→ PROVIDED DATA:
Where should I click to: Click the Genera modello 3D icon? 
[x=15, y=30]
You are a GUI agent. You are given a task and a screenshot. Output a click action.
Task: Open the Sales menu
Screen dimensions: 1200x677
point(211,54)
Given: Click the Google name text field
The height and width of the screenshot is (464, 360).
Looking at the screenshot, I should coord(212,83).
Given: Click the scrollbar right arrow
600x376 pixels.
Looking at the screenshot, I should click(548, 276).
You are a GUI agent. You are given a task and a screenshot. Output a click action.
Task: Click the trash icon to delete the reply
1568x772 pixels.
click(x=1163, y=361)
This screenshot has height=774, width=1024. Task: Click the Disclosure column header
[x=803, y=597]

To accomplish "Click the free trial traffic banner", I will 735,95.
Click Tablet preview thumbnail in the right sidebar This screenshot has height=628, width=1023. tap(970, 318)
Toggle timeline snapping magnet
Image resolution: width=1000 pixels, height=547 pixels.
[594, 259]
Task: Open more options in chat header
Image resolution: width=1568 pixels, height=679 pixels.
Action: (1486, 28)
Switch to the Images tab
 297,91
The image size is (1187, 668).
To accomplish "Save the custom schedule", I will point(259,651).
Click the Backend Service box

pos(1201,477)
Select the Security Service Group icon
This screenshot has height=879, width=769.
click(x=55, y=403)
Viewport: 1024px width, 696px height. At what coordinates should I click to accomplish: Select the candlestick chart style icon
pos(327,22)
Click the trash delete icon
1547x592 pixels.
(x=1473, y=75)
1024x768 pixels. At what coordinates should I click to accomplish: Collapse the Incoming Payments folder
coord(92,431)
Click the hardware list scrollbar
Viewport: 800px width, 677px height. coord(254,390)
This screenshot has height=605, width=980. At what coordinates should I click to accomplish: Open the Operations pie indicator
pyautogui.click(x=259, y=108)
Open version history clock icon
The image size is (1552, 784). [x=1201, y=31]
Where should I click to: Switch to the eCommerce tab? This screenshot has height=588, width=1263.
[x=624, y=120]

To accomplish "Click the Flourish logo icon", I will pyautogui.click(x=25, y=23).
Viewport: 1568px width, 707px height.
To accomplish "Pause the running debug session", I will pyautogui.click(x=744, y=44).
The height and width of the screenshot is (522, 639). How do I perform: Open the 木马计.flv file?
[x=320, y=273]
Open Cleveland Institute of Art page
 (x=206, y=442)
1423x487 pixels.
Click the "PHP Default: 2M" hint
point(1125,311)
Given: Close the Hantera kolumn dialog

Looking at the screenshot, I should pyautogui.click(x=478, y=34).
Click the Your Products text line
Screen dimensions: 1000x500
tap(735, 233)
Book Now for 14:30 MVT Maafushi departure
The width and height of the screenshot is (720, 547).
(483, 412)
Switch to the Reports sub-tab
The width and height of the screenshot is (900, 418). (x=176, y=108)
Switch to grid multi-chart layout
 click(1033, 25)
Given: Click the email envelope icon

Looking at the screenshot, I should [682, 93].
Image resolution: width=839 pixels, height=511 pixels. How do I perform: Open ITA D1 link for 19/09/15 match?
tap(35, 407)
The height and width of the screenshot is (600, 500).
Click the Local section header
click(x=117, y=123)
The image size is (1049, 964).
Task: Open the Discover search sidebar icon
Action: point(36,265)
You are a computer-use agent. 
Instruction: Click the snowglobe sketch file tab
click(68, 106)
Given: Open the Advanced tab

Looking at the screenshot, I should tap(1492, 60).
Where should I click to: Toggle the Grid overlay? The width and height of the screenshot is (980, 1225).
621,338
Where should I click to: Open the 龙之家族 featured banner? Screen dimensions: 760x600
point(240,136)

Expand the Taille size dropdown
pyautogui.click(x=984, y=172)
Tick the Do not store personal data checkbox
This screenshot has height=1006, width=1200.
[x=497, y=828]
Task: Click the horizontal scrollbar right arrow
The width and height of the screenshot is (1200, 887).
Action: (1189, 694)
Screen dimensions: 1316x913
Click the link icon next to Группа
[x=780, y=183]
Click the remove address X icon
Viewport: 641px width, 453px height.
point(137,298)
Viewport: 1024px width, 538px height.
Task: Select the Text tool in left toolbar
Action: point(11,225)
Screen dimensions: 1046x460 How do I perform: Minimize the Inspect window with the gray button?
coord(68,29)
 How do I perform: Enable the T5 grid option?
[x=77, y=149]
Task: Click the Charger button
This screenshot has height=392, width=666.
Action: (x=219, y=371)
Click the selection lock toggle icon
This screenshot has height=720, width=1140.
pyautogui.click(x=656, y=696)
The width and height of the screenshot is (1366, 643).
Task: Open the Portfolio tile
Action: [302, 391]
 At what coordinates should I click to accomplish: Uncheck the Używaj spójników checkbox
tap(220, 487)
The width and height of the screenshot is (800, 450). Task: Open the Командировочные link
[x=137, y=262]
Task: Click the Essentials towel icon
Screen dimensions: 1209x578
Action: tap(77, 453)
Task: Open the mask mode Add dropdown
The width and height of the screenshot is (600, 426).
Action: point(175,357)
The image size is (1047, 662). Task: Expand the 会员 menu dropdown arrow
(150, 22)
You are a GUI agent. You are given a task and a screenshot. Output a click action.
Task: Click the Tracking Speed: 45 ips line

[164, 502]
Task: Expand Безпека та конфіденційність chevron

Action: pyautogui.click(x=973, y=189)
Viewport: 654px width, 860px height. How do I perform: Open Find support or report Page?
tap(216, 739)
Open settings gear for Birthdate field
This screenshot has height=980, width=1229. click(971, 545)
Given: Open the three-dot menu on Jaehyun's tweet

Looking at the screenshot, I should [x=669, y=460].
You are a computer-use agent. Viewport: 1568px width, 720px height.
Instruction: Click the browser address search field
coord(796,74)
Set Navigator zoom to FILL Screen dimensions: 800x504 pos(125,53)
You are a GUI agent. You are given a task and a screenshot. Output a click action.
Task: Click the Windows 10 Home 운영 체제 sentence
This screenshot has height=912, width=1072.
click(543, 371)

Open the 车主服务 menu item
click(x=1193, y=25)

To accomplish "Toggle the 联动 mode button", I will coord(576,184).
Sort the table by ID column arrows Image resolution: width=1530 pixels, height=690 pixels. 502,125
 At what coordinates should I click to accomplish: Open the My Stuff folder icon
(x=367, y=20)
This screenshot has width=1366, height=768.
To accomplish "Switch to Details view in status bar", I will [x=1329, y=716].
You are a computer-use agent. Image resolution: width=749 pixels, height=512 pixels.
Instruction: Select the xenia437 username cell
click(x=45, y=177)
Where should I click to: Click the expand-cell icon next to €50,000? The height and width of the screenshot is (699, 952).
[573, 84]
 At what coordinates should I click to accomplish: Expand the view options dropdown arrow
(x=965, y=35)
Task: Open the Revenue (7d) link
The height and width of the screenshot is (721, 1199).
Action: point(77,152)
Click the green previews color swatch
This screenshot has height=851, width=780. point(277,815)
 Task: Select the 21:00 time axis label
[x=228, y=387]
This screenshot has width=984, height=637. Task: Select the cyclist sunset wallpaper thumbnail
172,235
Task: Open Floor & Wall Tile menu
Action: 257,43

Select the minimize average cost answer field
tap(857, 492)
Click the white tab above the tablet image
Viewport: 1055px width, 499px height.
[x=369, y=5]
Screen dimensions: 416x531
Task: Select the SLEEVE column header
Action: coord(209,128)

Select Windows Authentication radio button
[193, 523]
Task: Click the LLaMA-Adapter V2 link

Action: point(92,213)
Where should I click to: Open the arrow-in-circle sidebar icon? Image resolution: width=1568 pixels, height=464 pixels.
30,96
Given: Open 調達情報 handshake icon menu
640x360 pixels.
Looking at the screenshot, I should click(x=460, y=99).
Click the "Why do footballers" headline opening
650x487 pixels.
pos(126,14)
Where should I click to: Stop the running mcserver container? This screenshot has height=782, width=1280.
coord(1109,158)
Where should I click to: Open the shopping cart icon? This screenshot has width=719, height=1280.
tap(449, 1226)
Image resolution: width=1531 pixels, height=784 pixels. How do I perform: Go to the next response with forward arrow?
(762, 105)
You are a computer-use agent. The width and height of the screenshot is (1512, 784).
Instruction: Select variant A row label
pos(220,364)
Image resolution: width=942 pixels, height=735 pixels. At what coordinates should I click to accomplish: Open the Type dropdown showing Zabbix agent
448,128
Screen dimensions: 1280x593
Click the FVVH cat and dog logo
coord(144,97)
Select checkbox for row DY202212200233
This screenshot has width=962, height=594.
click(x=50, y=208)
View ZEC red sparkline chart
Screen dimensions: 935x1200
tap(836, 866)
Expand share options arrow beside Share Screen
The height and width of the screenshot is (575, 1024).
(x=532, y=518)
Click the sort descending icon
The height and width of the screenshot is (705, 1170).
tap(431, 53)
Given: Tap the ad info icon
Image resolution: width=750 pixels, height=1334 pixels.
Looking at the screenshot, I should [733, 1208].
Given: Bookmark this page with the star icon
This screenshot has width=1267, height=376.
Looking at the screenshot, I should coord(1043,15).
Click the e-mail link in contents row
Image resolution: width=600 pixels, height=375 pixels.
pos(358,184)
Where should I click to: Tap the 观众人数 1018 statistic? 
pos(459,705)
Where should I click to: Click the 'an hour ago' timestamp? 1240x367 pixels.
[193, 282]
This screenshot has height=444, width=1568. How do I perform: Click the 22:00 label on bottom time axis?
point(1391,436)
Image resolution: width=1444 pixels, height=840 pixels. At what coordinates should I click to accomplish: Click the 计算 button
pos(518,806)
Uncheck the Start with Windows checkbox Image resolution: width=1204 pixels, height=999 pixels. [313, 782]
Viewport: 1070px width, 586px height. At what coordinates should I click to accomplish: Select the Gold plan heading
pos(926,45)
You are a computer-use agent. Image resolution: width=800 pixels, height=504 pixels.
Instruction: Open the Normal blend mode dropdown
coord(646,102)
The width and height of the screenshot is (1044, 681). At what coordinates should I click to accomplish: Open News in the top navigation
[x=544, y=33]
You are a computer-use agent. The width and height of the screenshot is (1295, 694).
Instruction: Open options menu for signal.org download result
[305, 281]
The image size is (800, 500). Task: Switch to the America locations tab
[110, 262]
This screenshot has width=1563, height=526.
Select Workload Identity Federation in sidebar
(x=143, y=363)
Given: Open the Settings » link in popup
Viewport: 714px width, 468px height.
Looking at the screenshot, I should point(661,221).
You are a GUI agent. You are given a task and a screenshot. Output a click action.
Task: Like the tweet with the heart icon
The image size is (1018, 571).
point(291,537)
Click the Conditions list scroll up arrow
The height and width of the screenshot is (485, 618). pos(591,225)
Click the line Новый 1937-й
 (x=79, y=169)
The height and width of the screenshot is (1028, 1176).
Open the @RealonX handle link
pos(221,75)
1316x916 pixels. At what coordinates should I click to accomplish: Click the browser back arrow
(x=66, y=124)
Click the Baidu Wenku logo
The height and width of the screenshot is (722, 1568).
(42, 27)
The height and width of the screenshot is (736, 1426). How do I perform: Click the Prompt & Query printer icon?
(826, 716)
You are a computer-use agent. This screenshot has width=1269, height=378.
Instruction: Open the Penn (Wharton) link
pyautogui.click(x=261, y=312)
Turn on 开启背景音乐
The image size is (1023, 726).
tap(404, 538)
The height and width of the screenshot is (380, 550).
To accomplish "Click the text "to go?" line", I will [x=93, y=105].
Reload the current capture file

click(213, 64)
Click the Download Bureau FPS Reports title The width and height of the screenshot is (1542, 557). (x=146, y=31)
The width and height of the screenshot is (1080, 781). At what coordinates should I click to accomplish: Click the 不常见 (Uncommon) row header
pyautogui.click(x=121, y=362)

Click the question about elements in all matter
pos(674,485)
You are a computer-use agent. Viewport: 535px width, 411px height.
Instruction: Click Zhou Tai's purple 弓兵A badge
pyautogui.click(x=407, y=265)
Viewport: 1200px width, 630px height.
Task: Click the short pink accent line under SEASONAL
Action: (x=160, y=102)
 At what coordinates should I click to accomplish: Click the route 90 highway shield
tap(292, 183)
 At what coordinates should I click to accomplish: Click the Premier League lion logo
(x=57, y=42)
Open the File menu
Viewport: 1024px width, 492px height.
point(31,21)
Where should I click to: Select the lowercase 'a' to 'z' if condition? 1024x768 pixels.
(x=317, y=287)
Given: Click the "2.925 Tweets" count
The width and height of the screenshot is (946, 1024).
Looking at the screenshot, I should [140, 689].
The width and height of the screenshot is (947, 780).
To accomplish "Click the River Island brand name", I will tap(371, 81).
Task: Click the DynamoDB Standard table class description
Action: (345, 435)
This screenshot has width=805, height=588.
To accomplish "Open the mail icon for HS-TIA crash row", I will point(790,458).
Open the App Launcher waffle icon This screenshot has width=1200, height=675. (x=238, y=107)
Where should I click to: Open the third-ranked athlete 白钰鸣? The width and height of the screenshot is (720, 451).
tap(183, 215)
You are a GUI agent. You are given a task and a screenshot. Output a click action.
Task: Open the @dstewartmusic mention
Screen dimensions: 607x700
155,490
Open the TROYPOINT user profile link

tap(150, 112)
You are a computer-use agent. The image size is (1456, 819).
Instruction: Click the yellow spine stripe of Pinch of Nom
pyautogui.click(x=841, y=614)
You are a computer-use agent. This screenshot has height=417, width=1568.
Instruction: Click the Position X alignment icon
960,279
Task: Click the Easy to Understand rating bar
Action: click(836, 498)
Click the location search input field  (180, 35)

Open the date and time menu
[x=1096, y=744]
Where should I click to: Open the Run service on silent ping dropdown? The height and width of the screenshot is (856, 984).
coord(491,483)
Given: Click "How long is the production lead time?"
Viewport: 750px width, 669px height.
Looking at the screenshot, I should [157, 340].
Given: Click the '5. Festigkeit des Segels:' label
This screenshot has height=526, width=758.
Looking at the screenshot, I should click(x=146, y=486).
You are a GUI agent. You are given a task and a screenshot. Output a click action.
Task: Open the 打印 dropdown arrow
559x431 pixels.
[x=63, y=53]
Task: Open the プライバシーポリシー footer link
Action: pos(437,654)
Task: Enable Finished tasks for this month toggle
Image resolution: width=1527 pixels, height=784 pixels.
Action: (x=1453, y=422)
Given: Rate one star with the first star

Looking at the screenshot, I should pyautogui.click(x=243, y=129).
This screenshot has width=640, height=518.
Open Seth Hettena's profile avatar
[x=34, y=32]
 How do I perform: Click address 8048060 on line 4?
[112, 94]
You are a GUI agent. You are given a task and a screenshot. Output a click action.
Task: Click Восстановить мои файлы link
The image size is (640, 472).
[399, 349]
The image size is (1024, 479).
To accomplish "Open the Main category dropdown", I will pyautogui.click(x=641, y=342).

→ PROBLEM TO SOLVE:
Give back exactly the lines beginning at the one with "You are a computer-use agent. The image" and ending at the final line of the material; both boundary lines belong in it.

→ WRITTEN SOLUTION:
You are a computer-use agent. The image size is (1456, 819).
Instruction: Click the yellow spine stripe of Pinch of Nom
pyautogui.click(x=841, y=614)
You are a computer-use agent. This screenshot has height=417, width=1568.
Instruction: Click the Position X alignment icon
960,279
Task: Click the Easy to Understand rating bar
Action: click(836, 498)
Click the location search input field  (180, 35)

Open the date and time menu
[x=1096, y=744]
Where should I click to: Open the Run service on silent ping dropdown? The height and width of the screenshot is (856, 984).
coord(491,483)
Given: Click "How long is the production lead time?"
Viewport: 750px width, 669px height.
Looking at the screenshot, I should [157, 340].
Given: Click the '5. Festigkeit des Segels:' label
This screenshot has height=526, width=758.
Looking at the screenshot, I should click(x=146, y=486).
You are a GUI agent. You are given a task and a screenshot. Output a click action.
Task: Open the 打印 dropdown arrow
559x431 pixels.
[x=63, y=53]
Task: Open the プライバシーポリシー footer link
Action: pos(437,654)
Task: Enable Finished tasks for this month toggle
Image resolution: width=1527 pixels, height=784 pixels.
Action: (x=1453, y=422)
Given: Rate one star with the first star

Looking at the screenshot, I should pyautogui.click(x=243, y=129).
This screenshot has width=640, height=518.
Open Seth Hettena's profile avatar
[x=34, y=32]
 How do I perform: Click address 8048060 on line 4?
[112, 94]
You are a GUI agent. You are given a task and a screenshot. Output a click action.
Task: Click Восстановить мои файлы link
The image size is (640, 472).
[399, 349]
The image size is (1024, 479).
To accomplish "Open the Main category dropdown", I will pyautogui.click(x=641, y=342).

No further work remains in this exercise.